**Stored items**
# # # # #
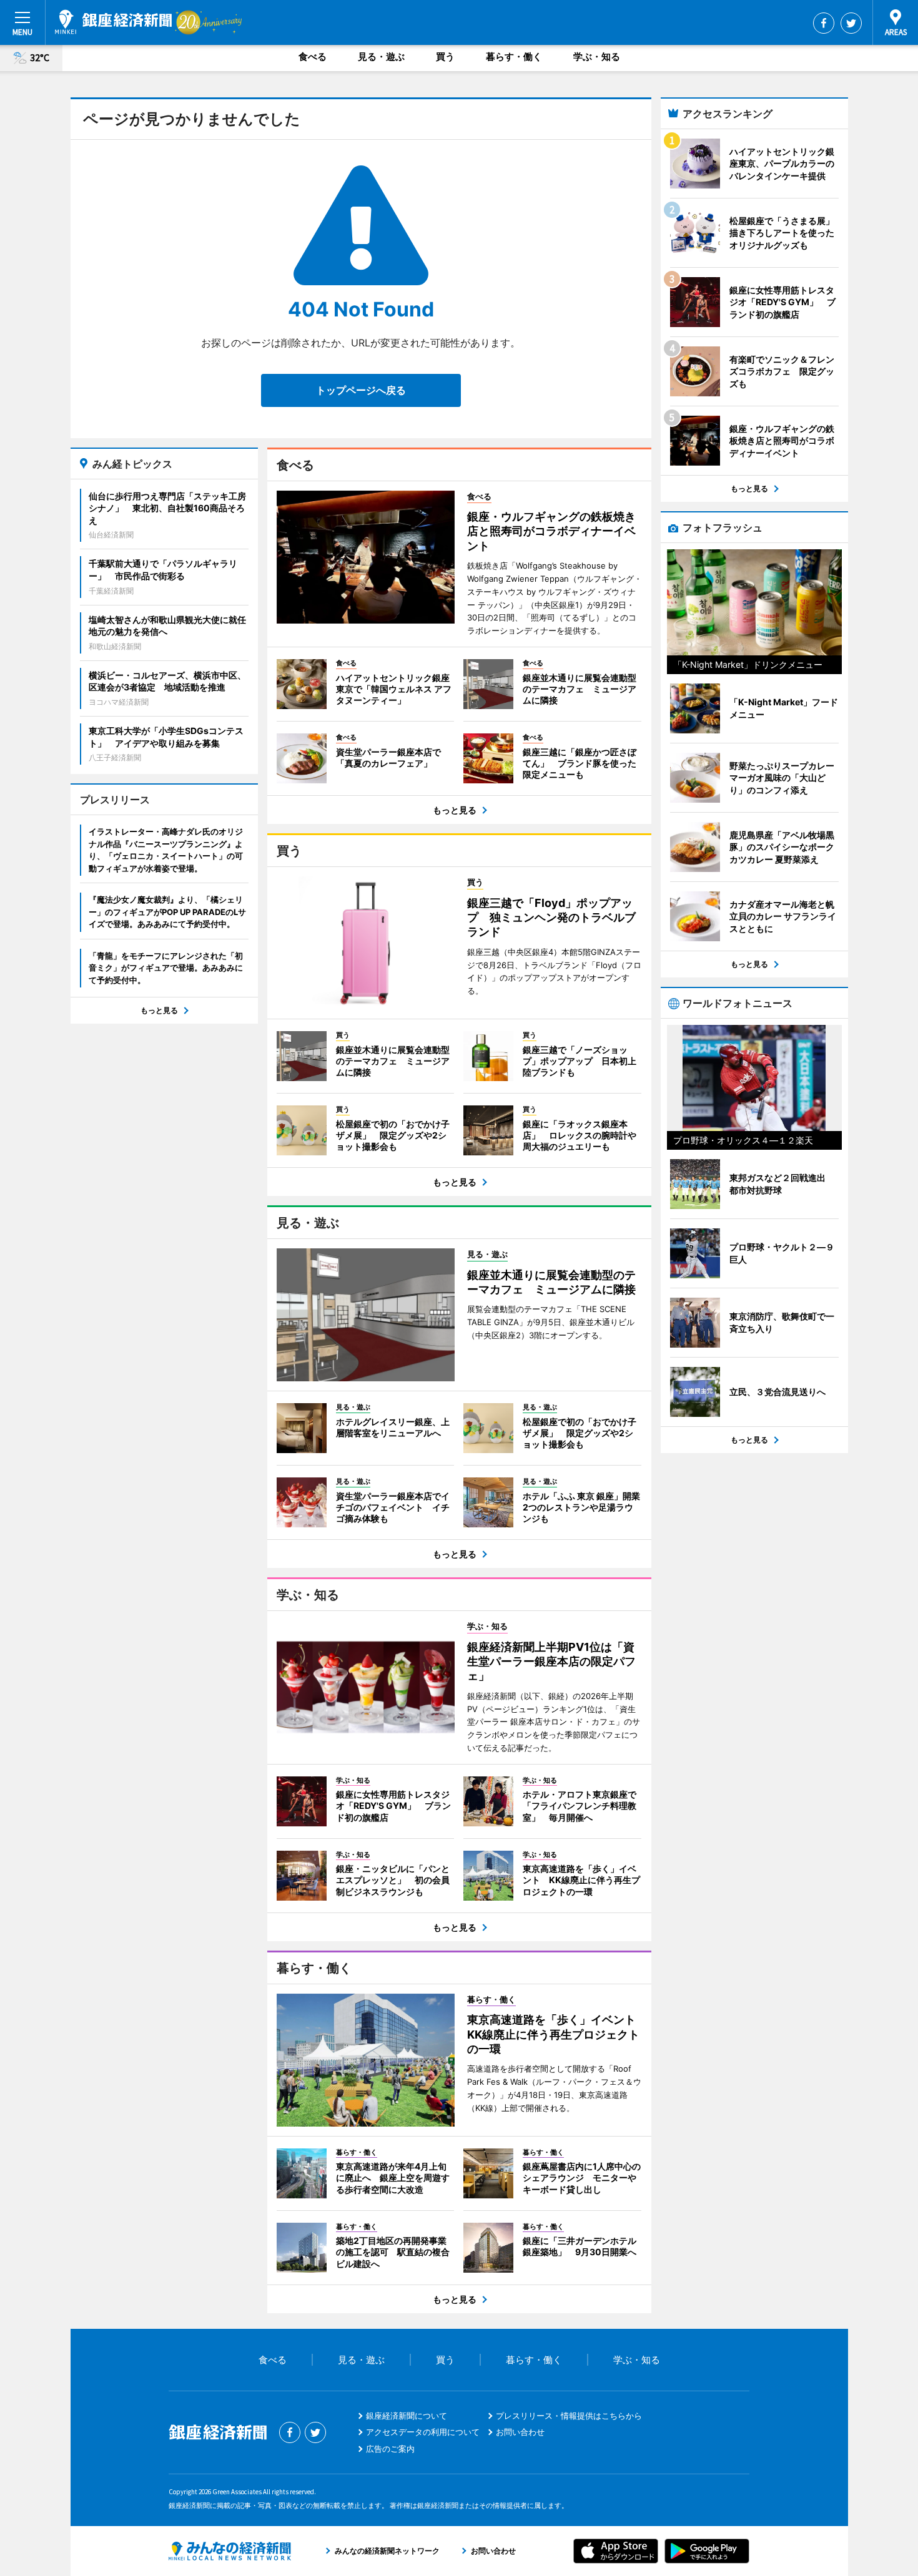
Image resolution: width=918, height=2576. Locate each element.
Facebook (823, 23)
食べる (313, 56)
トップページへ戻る (361, 390)
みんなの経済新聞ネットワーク (230, 2551)
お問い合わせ (520, 2432)
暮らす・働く (514, 56)
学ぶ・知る (596, 56)
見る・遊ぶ (381, 56)
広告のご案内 (390, 2449)
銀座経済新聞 (113, 21)
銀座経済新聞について (406, 2416)
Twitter (851, 23)
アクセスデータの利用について (423, 2432)
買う (445, 56)
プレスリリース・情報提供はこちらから (569, 2416)
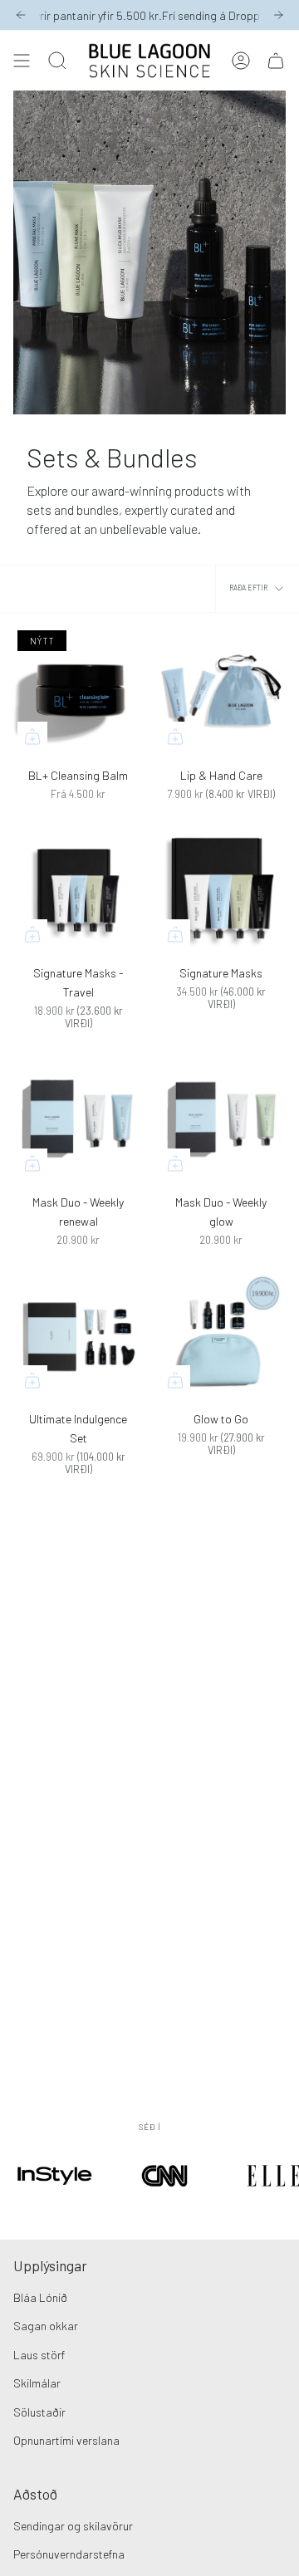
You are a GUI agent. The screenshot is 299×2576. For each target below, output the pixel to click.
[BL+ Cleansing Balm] (78, 691)
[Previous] (20, 14)
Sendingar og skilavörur (73, 2526)
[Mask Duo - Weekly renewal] (78, 1118)
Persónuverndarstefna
# # # # #
Pictures are to be left out; the answer must otherwise be exactly the lines from the one with "Facebook (823, 23)" through the final line of the entries above, both included.

Facebook (823, 23)
食べる (313, 56)
トップページへ戻る (361, 390)
みんなの経済新聞ネットワーク (230, 2551)
お問い合わせ (520, 2432)
暮らす・働く (514, 56)
学ぶ・知る (596, 56)
見る・遊ぶ (381, 56)
広告のご案内 (390, 2449)
銀座経済新聞 (113, 21)
銀座経済新聞について (406, 2416)
Twitter (851, 23)
アクセスデータの利用について (423, 2432)
買う (445, 56)
プレスリリース・情報提供はこちらから (569, 2416)
You are a GUI agent. The screenshot is 299×2576. For each target below, output the pixel to click.
[BL+ Cleansing Balm] (78, 691)
[Previous] (20, 14)
Sendingar og skilavörur (73, 2526)
[Mask Duo - Weekly renewal] (78, 1118)
Persónuverndarstefna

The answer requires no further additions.